(Dataset excerpts begins)
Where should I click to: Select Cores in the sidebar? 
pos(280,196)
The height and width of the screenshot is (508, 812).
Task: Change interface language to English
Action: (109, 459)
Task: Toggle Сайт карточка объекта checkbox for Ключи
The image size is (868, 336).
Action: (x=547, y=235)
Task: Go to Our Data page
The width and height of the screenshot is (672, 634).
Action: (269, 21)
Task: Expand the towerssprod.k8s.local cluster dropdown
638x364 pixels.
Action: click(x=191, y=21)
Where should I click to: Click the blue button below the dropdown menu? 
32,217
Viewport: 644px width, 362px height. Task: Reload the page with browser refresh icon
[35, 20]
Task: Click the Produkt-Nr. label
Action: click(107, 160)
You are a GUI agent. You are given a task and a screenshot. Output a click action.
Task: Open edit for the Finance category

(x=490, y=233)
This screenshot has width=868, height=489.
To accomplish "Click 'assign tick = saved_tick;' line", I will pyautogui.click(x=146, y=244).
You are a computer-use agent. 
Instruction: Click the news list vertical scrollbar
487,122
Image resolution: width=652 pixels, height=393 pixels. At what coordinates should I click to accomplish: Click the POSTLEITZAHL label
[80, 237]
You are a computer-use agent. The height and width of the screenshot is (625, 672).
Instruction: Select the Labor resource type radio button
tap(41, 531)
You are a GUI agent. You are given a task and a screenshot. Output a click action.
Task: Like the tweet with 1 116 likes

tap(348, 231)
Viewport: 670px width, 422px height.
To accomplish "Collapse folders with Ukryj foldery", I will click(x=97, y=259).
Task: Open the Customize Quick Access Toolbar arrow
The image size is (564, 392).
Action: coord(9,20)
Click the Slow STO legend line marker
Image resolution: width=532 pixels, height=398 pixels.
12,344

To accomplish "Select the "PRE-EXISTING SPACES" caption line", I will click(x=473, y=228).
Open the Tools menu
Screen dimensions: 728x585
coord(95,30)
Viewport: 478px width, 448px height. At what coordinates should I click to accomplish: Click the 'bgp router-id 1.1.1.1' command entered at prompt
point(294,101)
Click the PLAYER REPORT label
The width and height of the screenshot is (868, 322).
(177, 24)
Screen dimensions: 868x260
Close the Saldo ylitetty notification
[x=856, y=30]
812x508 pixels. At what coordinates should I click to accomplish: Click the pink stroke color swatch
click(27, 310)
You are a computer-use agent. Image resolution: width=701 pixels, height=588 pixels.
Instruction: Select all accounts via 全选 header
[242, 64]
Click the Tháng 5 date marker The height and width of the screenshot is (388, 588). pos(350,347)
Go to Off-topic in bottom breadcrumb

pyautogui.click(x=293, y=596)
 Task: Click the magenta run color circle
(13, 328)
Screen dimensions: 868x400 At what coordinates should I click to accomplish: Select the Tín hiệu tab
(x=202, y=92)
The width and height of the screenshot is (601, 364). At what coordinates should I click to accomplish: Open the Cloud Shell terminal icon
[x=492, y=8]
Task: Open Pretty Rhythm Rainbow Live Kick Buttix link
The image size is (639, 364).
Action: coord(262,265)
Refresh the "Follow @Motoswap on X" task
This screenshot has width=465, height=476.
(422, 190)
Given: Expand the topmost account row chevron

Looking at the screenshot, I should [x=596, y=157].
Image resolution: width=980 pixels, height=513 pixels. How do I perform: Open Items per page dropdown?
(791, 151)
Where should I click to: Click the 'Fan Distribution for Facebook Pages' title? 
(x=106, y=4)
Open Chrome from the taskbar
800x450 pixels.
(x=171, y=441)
(Dataset excerpts ends)
→ **Aim of the exercise**: Retype every record above exactly.

→ **Answer area**:
Where should I click to: Select Cores in the sidebar? 
pos(280,196)
The height and width of the screenshot is (508, 812).
Task: Change interface language to English
Action: (109, 459)
Task: Toggle Сайт карточка объекта checkbox for Ключи
The image size is (868, 336).
Action: (x=547, y=235)
Task: Go to Our Data page
The width and height of the screenshot is (672, 634).
Action: (269, 21)
Task: Expand the towerssprod.k8s.local cluster dropdown
638x364 pixels.
Action: click(x=191, y=21)
Where should I click to: Click the blue button below the dropdown menu? 
32,217
Viewport: 644px width, 362px height. Task: Reload the page with browser refresh icon
[35, 20]
Task: Click the Produkt-Nr. label
Action: click(107, 160)
You are a GUI agent. You are given a task and a screenshot. Output a click action.
Task: Open edit for the Finance category

(x=490, y=233)
This screenshot has width=868, height=489.
To accomplish "Click 'assign tick = saved_tick;' line", I will pyautogui.click(x=146, y=244).
You are a computer-use agent. 
Instruction: Click the news list vertical scrollbar
487,122
Image resolution: width=652 pixels, height=393 pixels. At what coordinates should I click to accomplish: Click the POSTLEITZAHL label
[80, 237]
You are a computer-use agent. The height and width of the screenshot is (625, 672).
Instruction: Select the Labor resource type radio button
tap(41, 531)
You are a GUI agent. You are given a task and a screenshot. Output a click action.
Task: Like the tweet with 1 116 likes

tap(348, 231)
Viewport: 670px width, 422px height.
To accomplish "Collapse folders with Ukryj foldery", I will click(x=97, y=259).
Task: Open the Customize Quick Access Toolbar arrow
The image size is (564, 392).
Action: coord(9,20)
Click the Slow STO legend line marker
Image resolution: width=532 pixels, height=398 pixels.
12,344

To accomplish "Select the "PRE-EXISTING SPACES" caption line", I will click(x=473, y=228).
Open the Tools menu
Screen dimensions: 728x585
coord(95,30)
Viewport: 478px width, 448px height. At what coordinates should I click to accomplish: Click the 'bgp router-id 1.1.1.1' command entered at prompt
point(294,101)
Click the PLAYER REPORT label
The width and height of the screenshot is (868, 322).
(177, 24)
Screen dimensions: 868x260
Close the Saldo ylitetty notification
[x=856, y=30]
812x508 pixels. At what coordinates should I click to accomplish: Click the pink stroke color swatch
click(27, 310)
You are a computer-use agent. Image resolution: width=701 pixels, height=588 pixels.
Instruction: Select all accounts via 全选 header
[242, 64]
Click the Tháng 5 date marker The height and width of the screenshot is (388, 588). pos(350,347)
Go to Off-topic in bottom breadcrumb

pyautogui.click(x=293, y=596)
 Task: Click the magenta run color circle
(13, 328)
Screen dimensions: 868x400 At what coordinates should I click to accomplish: Select the Tín hiệu tab
(x=202, y=92)
The width and height of the screenshot is (601, 364). At what coordinates should I click to accomplish: Open the Cloud Shell terminal icon
[x=492, y=8]
Task: Open Pretty Rhythm Rainbow Live Kick Buttix link
The image size is (639, 364).
Action: coord(262,265)
Refresh the "Follow @Motoswap on X" task
This screenshot has width=465, height=476.
(422, 190)
Given: Expand the topmost account row chevron

Looking at the screenshot, I should [x=596, y=157].
Image resolution: width=980 pixels, height=513 pixels. How do I perform: Open Items per page dropdown?
(791, 151)
Where should I click to: Click the 'Fan Distribution for Facebook Pages' title? 
(x=106, y=4)
Open Chrome from the taskbar
800x450 pixels.
(x=171, y=441)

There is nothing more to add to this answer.